Imposter syndrome can derail the most talented person.

They say it inflicts more than 70% of people and an even higher percentage when it comes to women. I was so miserable living a hard life that I decided to do something about it. Imposter syndrome was not going to keep me from building the life I dreamed of. Does this resonate with you?

Are you picking up what I'm laying down? Do you dream of a big dream but fall short of achieving that dream? That was my story.

I can't tell you what imposter syndrome looks like in your life but I can tell you what it looked like in me. It looked like perfectionism and people pleasing. People pleasing caused me to sabotage opportunities and to let people take advantage of me. It cost me thousands in lost revenue in the early days because I couldn't charge what I was worth. 

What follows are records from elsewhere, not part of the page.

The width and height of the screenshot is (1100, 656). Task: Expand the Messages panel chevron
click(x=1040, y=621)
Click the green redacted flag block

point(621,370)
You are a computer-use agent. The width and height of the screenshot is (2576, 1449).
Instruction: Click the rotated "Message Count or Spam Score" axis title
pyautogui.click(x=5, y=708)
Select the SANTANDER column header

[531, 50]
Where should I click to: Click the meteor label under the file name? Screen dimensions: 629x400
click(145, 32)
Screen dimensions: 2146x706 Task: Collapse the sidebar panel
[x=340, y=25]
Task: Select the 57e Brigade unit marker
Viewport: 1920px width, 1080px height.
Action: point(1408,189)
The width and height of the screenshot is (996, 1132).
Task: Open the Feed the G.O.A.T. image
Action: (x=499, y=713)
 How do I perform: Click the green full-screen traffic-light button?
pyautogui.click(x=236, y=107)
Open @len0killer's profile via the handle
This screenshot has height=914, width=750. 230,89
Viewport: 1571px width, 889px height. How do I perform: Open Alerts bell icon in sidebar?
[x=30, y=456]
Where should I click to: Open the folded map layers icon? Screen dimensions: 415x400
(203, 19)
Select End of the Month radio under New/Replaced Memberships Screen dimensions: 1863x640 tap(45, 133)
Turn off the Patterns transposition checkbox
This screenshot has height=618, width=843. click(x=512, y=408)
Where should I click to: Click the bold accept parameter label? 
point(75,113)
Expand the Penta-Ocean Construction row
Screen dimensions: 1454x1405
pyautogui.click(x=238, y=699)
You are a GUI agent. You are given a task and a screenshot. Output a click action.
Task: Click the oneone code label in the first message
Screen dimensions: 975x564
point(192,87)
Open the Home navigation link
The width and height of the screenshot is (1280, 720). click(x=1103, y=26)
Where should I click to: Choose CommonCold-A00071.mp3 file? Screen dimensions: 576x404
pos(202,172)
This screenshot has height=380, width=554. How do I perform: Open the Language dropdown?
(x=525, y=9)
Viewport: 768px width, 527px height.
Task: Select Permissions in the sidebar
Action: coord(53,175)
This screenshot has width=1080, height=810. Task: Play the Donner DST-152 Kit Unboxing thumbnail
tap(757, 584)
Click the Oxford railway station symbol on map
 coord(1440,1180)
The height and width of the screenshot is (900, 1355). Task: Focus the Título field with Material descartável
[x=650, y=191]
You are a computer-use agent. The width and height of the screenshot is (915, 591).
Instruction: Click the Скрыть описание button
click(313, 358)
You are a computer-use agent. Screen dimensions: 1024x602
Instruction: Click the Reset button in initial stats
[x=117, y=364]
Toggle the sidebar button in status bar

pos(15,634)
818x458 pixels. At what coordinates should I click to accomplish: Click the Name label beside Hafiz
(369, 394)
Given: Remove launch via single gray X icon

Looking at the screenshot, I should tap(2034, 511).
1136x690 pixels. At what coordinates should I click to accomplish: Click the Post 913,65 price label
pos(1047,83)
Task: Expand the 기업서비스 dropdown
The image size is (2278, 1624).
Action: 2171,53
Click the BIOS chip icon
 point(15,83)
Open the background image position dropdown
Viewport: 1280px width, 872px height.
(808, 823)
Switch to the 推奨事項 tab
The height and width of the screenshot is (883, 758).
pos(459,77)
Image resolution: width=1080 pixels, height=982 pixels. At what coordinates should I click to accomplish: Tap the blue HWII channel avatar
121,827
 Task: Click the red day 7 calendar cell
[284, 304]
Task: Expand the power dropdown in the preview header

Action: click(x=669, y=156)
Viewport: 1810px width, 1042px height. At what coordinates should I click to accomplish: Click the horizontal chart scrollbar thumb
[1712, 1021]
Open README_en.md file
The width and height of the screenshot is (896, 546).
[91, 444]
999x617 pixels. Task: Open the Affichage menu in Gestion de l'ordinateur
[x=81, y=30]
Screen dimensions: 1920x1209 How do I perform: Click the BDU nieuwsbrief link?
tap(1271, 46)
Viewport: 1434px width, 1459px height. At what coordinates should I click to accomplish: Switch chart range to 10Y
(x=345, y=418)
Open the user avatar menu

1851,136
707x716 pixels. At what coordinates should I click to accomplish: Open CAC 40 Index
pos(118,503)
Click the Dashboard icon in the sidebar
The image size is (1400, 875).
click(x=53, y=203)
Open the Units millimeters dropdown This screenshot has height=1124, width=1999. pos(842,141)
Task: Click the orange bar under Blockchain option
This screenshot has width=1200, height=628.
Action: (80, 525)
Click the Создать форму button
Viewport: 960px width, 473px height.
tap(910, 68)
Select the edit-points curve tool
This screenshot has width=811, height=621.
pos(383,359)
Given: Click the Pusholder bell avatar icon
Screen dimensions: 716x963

These voices of insecurity came from within me. No one was telling me to play small. I was telling myself. 

I was building a business where I was teaching people with amazing skills how to over-come shit. There was an urgent and pressing need that I over-come my own shit. So I took the bull by the horns and looked imposter syndrome in the eye. 

Honestly, I can track the events where I rolled up my sleeves and tackled that imposter. For example, I was once invited to provide a quote for a Lunch and Learn. I did the market research and found out what others in my industry were charging for that type of gig.  I knew my content was as good as their content. I felt that I was worth it.

As soon as I thought about pricing my services at that rate the voices started. "Who do you think you are?" So I quickly erased the price from the quote and I quoted them....25% higher and I got the gig.

I felt this overwhelming need to affirm my value by charging market value for my services. I haven't looked back.  I still experience insecurity on occasion, but I don't let it stop me anymore. Someone contacted me after that Lunch and Learn and told me that he made an additional $6K as a result of what I shared that day.  My content was worth it.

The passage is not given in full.